As to his claim that the National Transport Movement and the new Finance Union of Workers (Fuwo) are little-known, he should be reminded that the NTM was at the centre of exposing the corruption in the Passenger Rail Agency of South Africa (Prasa), and if he had taken a deeper interest in the Workers Summit he would know that Fuwo has emerged as a democratic alternative to a South African Society of Bank Officials (Sasbo).
His reference to the Food and Allied Workers Union (Fawu) being circumspect about the new federation is not borne out by the fact that Fawu’s delegation to the Summit was 170 delegates strong.
If he had attended he would have heard more than 50 contributions made by activists from an array of unions. While the unions that these enthusiastic and articulate shop stewards and officials represented are historically located in different traditions, the speakers from the floor were united on the need to create a new home for workers that is first and foremost there to defend the interests of their members, and workers in general. They were also united in the conviction that a new federation should be independent in word and in deed, of any political party, but not be apolitical. Speakers drawn from the unemployed and from poor communities received a warm response, indicating how the time has come for organised workers, the unemployed and the poor to work together for radical transformation.
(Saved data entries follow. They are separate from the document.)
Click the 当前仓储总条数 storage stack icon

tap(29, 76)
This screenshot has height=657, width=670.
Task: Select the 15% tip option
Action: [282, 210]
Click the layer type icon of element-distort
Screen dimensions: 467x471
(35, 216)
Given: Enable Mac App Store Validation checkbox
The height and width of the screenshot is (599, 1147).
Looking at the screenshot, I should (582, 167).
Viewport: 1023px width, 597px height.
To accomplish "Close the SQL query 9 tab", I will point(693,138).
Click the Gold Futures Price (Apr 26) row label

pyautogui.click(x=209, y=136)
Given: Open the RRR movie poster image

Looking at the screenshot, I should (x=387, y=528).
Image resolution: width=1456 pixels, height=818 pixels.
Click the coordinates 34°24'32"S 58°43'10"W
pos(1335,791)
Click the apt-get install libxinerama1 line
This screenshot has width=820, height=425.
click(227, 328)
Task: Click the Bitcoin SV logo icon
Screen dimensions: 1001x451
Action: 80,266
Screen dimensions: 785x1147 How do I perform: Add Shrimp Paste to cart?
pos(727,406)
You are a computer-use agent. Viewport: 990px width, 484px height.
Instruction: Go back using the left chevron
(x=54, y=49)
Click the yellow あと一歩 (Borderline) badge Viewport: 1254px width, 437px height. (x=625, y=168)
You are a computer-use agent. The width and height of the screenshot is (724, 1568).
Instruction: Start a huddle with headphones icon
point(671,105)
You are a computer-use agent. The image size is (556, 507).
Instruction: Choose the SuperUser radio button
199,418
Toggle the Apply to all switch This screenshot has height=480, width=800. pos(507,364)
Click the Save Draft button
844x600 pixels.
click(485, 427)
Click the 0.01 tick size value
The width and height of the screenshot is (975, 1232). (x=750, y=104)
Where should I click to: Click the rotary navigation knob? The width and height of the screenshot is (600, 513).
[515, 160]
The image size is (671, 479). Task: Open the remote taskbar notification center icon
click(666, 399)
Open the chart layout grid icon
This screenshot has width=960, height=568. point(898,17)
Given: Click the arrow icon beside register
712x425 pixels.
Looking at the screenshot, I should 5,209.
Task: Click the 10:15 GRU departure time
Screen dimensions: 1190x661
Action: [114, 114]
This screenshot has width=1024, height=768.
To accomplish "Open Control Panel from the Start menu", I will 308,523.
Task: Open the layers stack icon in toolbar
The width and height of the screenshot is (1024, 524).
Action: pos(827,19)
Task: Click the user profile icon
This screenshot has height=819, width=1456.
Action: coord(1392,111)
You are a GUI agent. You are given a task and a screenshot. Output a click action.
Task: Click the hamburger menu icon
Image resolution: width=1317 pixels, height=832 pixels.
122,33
As Ebrahim himself said, there are all manner of obstacles to be overcome in building a new federation. There are many different traditions and ways of organising to be acknowledged, to best ensure the effective representation of workers. He must also know that active unions, (as opposed to those who have become paralysed by corruption, political expediency and have been rendered unrepresentative), make decisions in a democratic manner, and that there are no executive short-cuts. While the Workers Summit agreed on a broad set of principles (which Ebrahim did not make reference to in his piece, despite the declaration having been released to the media on Monday, May 2), all of those unions who participated in the Workers Summit will be taking part in a process of securing mandates from workers on the finer details. This is not a weakness, but a profound strength, and it is breathing life into the new federation.
Rather than focus on the negative, Ebrahim missed a golden opportunity to record something that might prove to be of far reaching significance for our country. The successful bringing together of a diverse section of the labour movement, representing more than one million workers, to embark on a path towards establishing a new democratic, independent and militant federation should be celebrated.
Workers are crying out for representation. More than seven million of them in the formal sector are still outside of the trade union movement. Millions are eking out a living in precarious jobs or in the informal sector. Millions are in danger of sinking further into hopelessness through long-term structural unemployment and poverty. Surely the emergence of a new home and voice for all workers should be welcomed by commentators like Ebrahim who still claim a radical tradition? We expect negative sentiment from those who feel threatened by the emergence of a new federation, but there is no stopping this train. It is moving forward and we expect many more passengers to jump on board and join us in reshaping not just the world of work, but society as a whole. That’s why we say, don’t mourn or moan, organise!